This question is a follow-up to comments in this thread.
Let's assume we have the following code:
// (1)
lock (padlock)
{
// (2)
}
var value = nonVolatileField; // (3)
Furthermore, let's assume that no instruction in (2)
has any effect on the nonVolatileField
and vice versa.
Can the reading instruction (3)
be reordered in such a way that in ends up before the lock statement (1)
or inside it (2)
?
As far as I can tell, nothing in the C# Specification (§3.10) and the CLI Specification (§I.12.6.5) prohibits such reordering.
Please note that this is not the same question as this one. Here I am asking specifically about read instructions, because as far as I understand, they are not considered side-effects and have weaker guarantees.

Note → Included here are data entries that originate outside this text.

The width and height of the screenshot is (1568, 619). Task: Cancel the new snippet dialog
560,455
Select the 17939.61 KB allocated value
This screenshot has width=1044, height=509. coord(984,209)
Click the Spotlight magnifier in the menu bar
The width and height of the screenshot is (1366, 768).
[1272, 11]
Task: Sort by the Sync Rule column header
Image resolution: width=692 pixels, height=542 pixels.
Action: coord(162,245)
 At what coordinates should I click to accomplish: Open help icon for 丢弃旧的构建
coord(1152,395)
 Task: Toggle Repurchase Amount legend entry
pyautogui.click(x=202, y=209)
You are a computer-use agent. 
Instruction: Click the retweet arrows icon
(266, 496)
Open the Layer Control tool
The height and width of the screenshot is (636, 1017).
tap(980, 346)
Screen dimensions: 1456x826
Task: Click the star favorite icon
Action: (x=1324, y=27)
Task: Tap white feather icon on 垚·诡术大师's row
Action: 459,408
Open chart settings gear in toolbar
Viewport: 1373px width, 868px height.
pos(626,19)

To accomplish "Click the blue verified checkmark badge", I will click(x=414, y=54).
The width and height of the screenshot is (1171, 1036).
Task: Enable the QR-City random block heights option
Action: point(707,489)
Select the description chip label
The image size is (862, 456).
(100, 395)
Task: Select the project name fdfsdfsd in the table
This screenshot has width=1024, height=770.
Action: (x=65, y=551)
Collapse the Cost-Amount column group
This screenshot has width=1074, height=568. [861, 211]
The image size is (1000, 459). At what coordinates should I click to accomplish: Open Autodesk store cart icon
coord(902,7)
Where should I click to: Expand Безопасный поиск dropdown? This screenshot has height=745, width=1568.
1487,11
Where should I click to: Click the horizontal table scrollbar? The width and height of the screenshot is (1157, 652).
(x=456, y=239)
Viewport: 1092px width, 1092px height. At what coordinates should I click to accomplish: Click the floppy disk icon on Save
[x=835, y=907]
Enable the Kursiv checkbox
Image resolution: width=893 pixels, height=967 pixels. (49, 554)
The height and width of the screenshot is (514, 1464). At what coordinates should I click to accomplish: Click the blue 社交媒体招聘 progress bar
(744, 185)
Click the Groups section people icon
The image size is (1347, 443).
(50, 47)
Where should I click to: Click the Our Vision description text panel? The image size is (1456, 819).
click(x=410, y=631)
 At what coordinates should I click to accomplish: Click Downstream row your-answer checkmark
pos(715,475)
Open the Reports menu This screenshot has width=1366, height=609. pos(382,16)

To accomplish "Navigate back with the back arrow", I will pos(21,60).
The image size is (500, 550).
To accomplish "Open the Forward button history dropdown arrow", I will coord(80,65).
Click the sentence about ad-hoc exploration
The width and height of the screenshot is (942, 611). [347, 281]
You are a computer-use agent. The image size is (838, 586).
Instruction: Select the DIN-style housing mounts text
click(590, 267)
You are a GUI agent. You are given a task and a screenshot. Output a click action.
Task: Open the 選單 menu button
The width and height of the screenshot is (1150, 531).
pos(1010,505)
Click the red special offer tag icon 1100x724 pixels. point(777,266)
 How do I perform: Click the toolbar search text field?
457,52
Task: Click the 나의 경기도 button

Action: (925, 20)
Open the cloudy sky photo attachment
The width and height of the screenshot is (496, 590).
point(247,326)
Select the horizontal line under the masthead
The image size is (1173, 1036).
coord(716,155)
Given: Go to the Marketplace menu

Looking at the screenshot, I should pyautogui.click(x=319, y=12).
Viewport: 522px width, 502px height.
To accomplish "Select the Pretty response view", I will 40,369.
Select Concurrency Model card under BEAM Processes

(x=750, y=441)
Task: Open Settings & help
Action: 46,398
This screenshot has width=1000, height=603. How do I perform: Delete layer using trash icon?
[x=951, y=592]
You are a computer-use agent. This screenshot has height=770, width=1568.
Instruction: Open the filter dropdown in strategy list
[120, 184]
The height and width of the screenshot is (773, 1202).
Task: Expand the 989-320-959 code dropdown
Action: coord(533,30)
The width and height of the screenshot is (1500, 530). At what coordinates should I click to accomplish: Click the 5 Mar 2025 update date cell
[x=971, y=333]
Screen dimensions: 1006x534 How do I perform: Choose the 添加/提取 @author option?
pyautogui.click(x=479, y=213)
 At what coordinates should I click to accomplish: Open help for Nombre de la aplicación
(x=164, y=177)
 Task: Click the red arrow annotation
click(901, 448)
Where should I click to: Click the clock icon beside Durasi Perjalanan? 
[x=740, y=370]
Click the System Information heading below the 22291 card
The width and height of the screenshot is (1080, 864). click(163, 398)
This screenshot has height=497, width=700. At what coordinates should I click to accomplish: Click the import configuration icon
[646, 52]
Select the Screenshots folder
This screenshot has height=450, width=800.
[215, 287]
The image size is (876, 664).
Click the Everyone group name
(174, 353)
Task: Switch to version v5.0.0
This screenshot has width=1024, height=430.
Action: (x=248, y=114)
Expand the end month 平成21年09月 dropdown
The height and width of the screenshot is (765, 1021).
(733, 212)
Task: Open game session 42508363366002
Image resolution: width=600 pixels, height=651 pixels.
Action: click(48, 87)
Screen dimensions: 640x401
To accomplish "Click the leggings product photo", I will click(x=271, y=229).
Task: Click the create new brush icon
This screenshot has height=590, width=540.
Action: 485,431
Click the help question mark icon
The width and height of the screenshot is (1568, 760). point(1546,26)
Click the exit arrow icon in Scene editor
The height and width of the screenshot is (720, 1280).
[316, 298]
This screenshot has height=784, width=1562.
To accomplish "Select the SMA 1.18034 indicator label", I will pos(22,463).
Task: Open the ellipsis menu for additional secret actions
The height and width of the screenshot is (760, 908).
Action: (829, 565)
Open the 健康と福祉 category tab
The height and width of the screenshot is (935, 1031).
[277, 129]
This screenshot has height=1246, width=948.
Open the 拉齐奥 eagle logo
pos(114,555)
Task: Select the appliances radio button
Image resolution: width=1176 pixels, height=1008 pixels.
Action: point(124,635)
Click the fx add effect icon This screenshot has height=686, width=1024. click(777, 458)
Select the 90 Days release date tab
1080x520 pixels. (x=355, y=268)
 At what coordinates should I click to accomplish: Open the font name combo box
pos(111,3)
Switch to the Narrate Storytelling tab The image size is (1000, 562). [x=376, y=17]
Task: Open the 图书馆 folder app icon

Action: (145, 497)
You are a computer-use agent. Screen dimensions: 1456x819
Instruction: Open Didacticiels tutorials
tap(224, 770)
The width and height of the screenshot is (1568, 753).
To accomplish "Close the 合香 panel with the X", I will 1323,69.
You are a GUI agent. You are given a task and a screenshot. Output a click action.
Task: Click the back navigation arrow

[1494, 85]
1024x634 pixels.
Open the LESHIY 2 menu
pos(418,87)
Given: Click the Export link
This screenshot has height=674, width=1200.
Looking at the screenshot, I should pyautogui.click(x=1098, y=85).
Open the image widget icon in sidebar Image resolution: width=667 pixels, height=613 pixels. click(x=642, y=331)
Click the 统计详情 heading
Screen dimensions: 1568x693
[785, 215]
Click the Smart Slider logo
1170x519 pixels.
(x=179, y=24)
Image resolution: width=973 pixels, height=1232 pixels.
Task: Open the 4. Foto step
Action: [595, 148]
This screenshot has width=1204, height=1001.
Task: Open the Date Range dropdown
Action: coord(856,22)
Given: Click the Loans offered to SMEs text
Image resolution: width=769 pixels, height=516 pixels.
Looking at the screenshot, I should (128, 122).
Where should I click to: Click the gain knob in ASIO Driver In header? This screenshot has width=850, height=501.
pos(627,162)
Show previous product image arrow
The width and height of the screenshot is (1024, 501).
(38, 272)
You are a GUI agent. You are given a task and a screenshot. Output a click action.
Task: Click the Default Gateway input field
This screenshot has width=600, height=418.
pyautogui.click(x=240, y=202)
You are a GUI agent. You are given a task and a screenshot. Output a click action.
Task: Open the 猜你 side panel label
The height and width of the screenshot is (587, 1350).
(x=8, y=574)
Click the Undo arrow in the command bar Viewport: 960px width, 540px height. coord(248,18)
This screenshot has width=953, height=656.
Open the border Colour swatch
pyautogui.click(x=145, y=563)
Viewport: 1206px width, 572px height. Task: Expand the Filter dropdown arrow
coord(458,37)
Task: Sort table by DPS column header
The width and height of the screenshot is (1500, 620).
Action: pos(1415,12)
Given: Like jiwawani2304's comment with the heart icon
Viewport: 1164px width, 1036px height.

I believe this is partially guaranteed by the CLI spec, although it's not as clear as it might be. From I.12.6.5:
Acquiring a lock (
System.Threading.Monitor.Enter
or entering a synchronized method) shall implicitly perform a volatile read operation, and releasing a lock (System.Threading.Monitor.Exit
or leaving a synchronized method) shall implicitly perform a volatile write operation. See §I.12.6.7.
Then from I.12.6.7:
A volatile read has “acquire semantics” meaning that the read is guaranteed to occur prior to any references to memory that occur after the read instruction in the CIL instruction sequence. A volatile write has “release semantics” meaning that the write is guaranteed to happen after any memory references prior to the write instruction in the CIL instruction sequence.
So entering the lock should prevent (3) from moving to (1). Reading from nonVolatileField
still counts as a "reference to memory", I believe. However, the read could still be performed before the volatile write when the lock exits, so it could still be moved to (2).
The C#/CLI memory model leaves a lot to be desired at the moment. I'm hoping that the whole thing can be clarified significantly (and probably tightened up, to make some "theoretically valid but practically awful" optimizations invalid).
As far as .NET is concerned, entering a monitor (the lock
statement) has acquire semantics, as it implicitly performs a volatile read, and exiting a monitor (the end of the lock
block) has release semantics, as it implicitly performs a volatile write (see §12.6.5 Locks and Threads in Common Language Infrastructure (CLI) Partition I).
volatile bool areWeThereYet = false;
// In thread 1
// Accesses, usually writes: create objects, initialize them
areWeThereYet = true;
// In thread 2
if (areWeThereYet)
{
// Accesses, usually reads: use created and initialized objects
}
When you write a value to areWeThereYet
, all accesses before it were performed and not reordered to after the volatile write.
When you read from areWeThereYet
, subsequent accesses are not reordered to before the volatile read.
In this case, when thread 2 observes that areWeThereYet
has changed, it has a guarantee that the following accesses, usually reads, will observe the other thread's accesses, usually writes. Assuming there is no other code messing with the affected variables.
As for other synchronization primitives in .NET, such as SemaphoreSlim
, although not explicitly documented, it would be rather useless if they didn't have similar semantics. Programs based on them could, in fact, not even work correctly in platforms or hardware architectures with a weaker memory model.
Many people share the thought that Microsoft ought to enforce a strong memory model on such architectures, similar to x86/amd64 as to keep the current code base (Microsoft's own and those of their clients) compatible.
I cannot verify myself, as I don't have an ARM device with Microsoft Windows, much less with .NET Framework for ARM, but at least one MSDN magazine article by Andrew Pardoe, CLR - .NET Development for ARM Processors, states:
The CLR is allowed to expose a stronger memory model than the ECMA CLI specification requires. On x86, for example, the memory model of the CLR is strong because the processor’s memory model is strong. The .NET team could’ve made the memory model on ARM as strong as the model on x86, but ensuring the perfect ordering whenever possible can have a notable impact on code execution performance. We’ve done targeted work to strengthen the memory model on ARM—specifically, we’ve inserted memory barriers at key points when writing to the managed heap to guarantee type safety—but we’ve made sure to only do this with a minimal impact on performance. The team went through multiple design reviews with experts to make sure that the techniques applied in the ARM CLR were correct. Moreover, performance benchmarks show that .NET code execution performance scales the same as native C++ code when compared across x86, x64 and ARM.